Ciclo C: XVIII Domingo del Tiempo Ordinario
Rosalino Dizon Reyes
La sabiduría de este mundo es necedad ante Dios (1 Cor 3, 19)
Nos gusta a no pocos de nosotros hacer padrinos y madrinas de gente
renombrada. Entre los filipinos, más influencias de que disponemos, más
asegurados de favores nos creemos. No hay manera, por lo ordinario, de que
quepan en las partidas de bautismo o matrimonio los nombres de los padrinos con
sus títulos políticos o profesionales.
No me resulta curioso, pues, que alguien con una queja contra su hermano acuda a
un maestro emergente. Tampoco me extraña que Jesús decline mediar. Evita
siquiera la apariencia de ser traficante de influencias, como lo son unos fariseos. A
éstos necios les ha echado en cara su codicia y su inmundicia, la que se remedia
con dar limosna (Lc 11, 39-41). Y al asunto de codicia va de nuevo, aprovechando,
para enseñar, la petición del que no sabe pedir lo que le conviene.
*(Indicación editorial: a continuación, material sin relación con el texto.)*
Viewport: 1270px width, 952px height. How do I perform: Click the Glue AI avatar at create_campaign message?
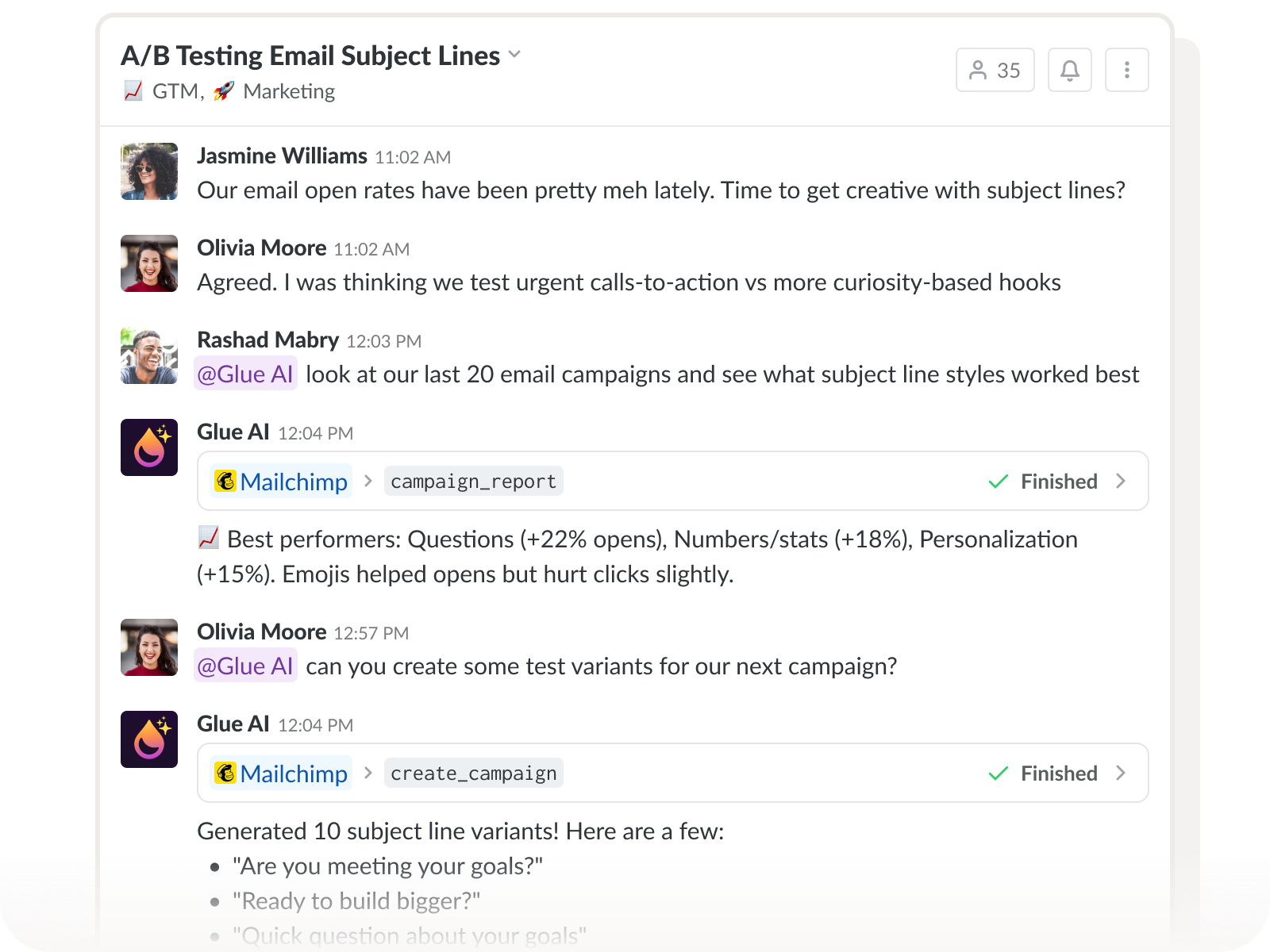[149, 739]
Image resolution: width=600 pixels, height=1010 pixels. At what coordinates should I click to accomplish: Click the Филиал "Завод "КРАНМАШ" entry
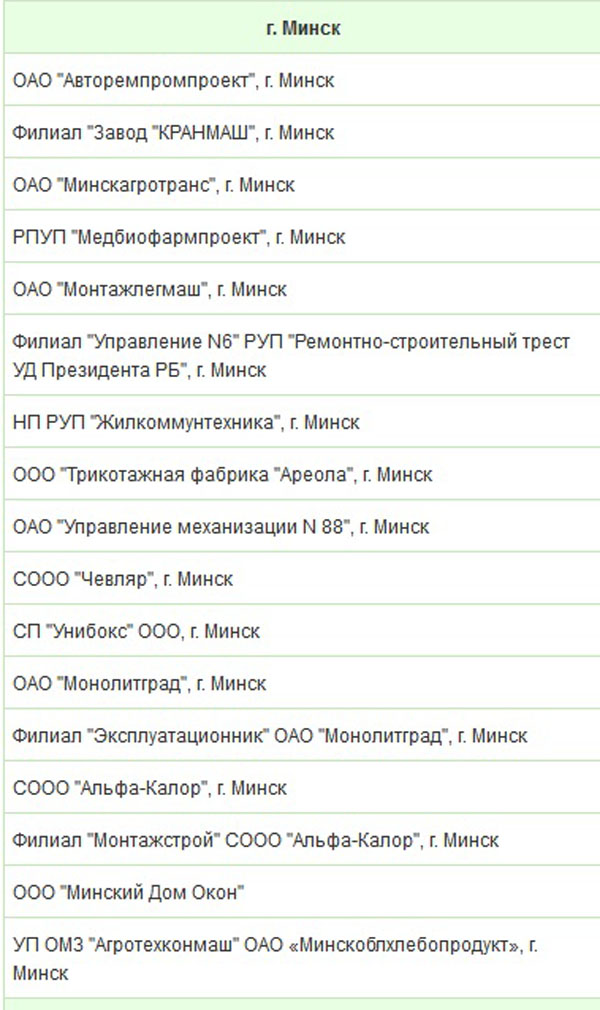click(174, 133)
El que pide no recibe lo que quiere, pero a él se le da, conforme a la promesa
evangélica. Jesús da mucho más al advertir: «Mirad; guardaos de toda clase de
codicia». Propone una solución radical para las desigualdades, discordias,
injusticias, guerras, matanzas (Stgo 4, 2).
Enseña el Maestro que son necios cuantos, fiándose de las riquezas, se dedican a la
acumulación desenfrenada de ellas. Si Qohelet nos hace pensar en el desenlace
para que no sean inmoderados y en vano nuestros esfuerzos, logros y
preocupaciones, Jesús, por su parte, nos pone delante nuestra mortalidad para
despertar nuestra confianza incondicional en Dios. El dinero no salva jamás de la
muerte. Solo Dios lo puede todo y basta. Y son sabios quienes lo saben y viven
según este conocimiento.
Así pues, subvierte Jesús el orden establecido. Convierte la sabiduría mundana en
necedad y toma por sabiduría lo que el mundo desecha como necedad (1 Cor 1,
20). En la comunidad que es «un signo boca abajo» (Robert P. Maloney, C.M), los
esclavos son los jactanciosos de su libertad para hacer lo que les dé la gana en un
mercado libre y consumista, pero quedan consumidos por los trabajos y afanes,
desbordados por la fatiga y sin descansar aun de noche. Los libres, en cambio, se
encuentran entre aquellos que aspiran a los bienes celestiales.
Los refrenados por los bienes terrestres, por muchas y muy valiosas sus
posesiones, están paralizados por el temor a la muerte y no tienen defensa contra
ella. Por el contrario, los del pequeño rebaño, aunque pobres, sin poder ni
influencia, no temen, en medio de pruebas y tribulaciones, ni incluso a los que
matan el cuerpo, porque reconocen que Dios no se olvida de ellos ni los descuenta
(Lc 12, 4-6). Su confianza en la Providencia les da valentía también para compartir
espontánea y liberalmente lo que tienen, acumulando así en el cielo un tesoro
inagotable que no se puede robar ni destruir (Lc 12, 32-33).
Asimismo los que confían en Dios se procuran el alimento que dura para la vida
eterna. Y cuando se congreguen ante el que dictará la sentencia eterna, tendrán a
los más pequeños hermanos como mediadores, no a gente influyente del mundo.
Dirán al Juez Supremo estos intercesores algo como (por usar las palabras de san
Vicente de Paúl a las Hijas de la Caridad): «Dios mío, ésta es la que nos asistió por
tu amor; Dios mío, ésta es la que nos enseñó a conocerte» (IX, 241).